[Records of locating words and elements]
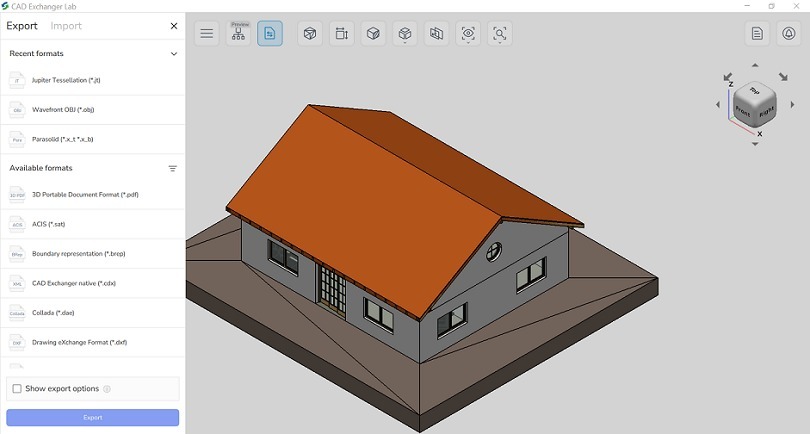
Task: Click the Top face of view cube
Action: [755, 92]
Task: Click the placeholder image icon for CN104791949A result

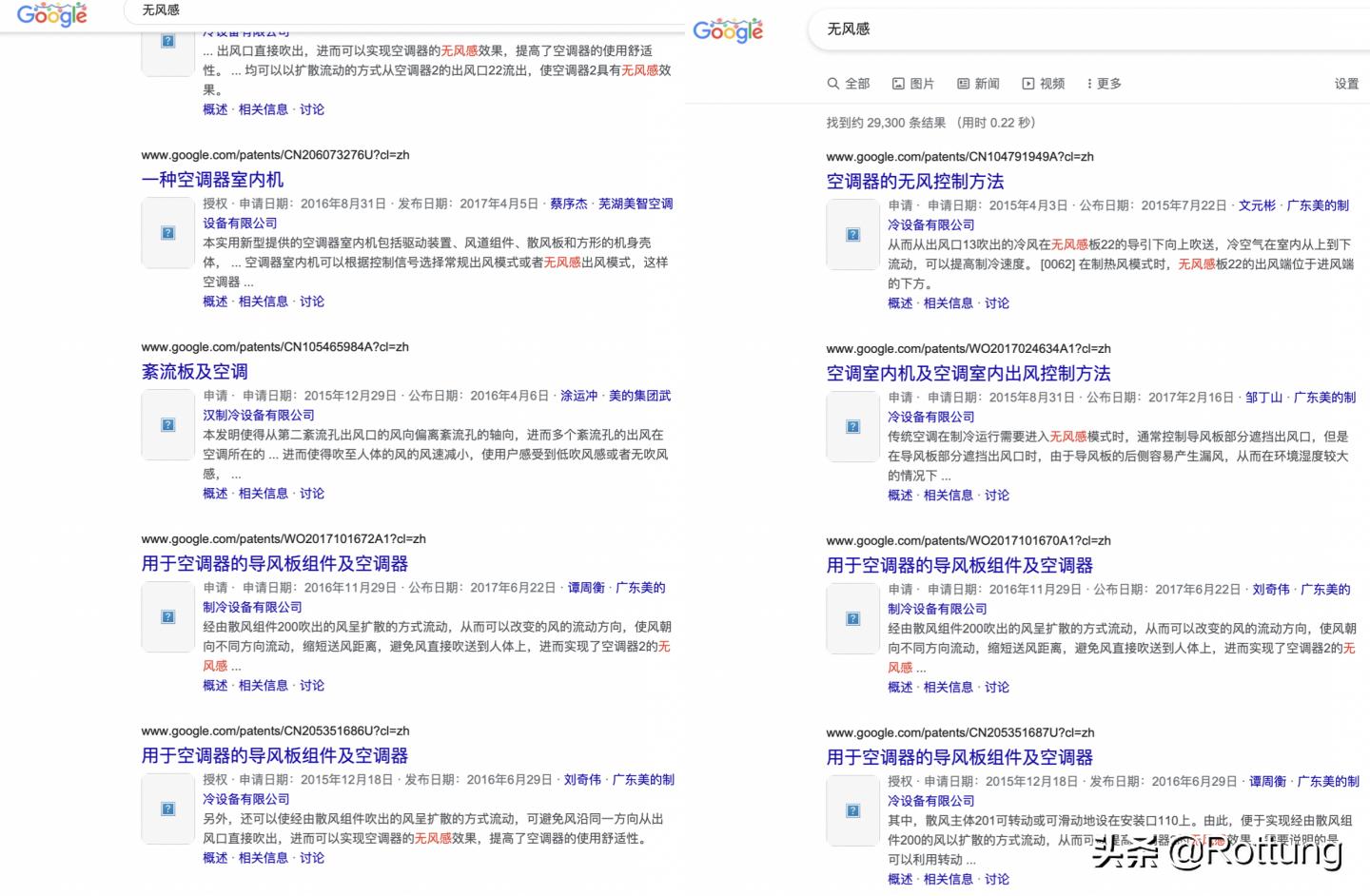Action: 851,234
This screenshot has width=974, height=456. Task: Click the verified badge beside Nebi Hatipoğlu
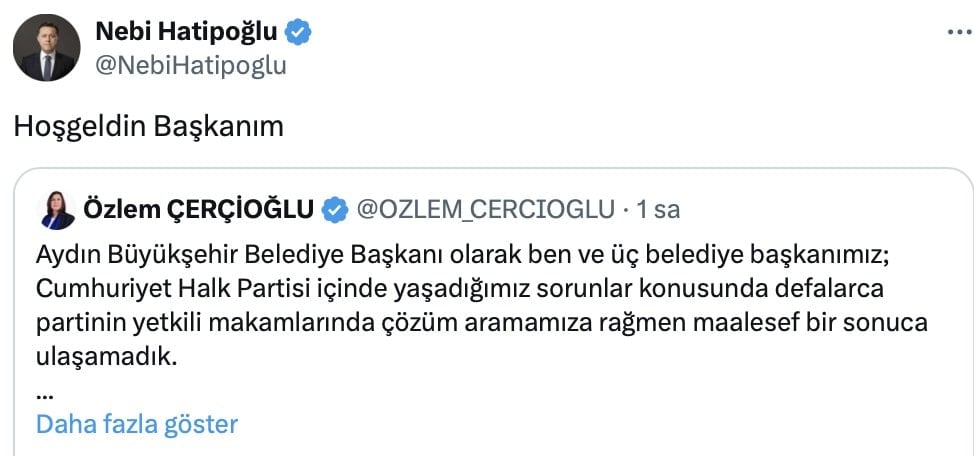[x=298, y=32]
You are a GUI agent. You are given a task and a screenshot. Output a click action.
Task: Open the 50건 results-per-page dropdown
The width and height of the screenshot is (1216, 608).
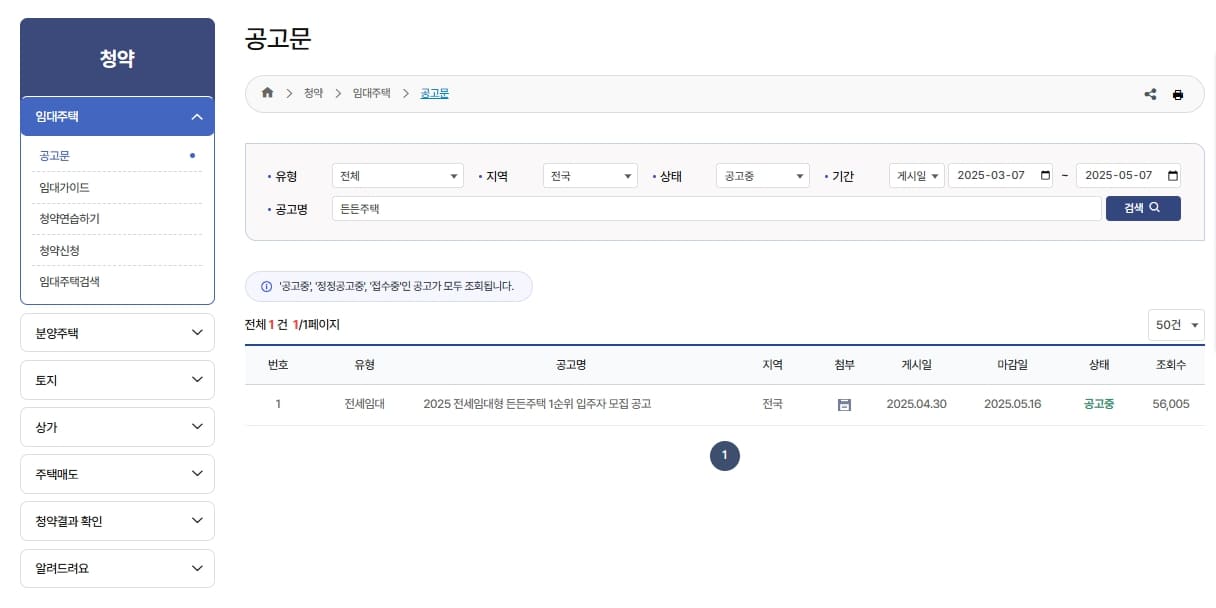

* GIVEN TASK: Reproduce the listing from the line containing "Task: Click the placeholder" through the end of the listing, leaving the pictures out of your answer.

* SOLUTION FOR THIS TASK:
Task: Click the placeholder image icon for CN104791949A result

Action: 851,234
This screenshot has width=974, height=456. Task: Click the verified badge beside Nebi Hatipoğlu
[x=298, y=32]
You are a GUI agent. You are given a task and a screenshot. Output a click action.
Task: Open the 50건 results-per-page dropdown
The width and height of the screenshot is (1216, 608).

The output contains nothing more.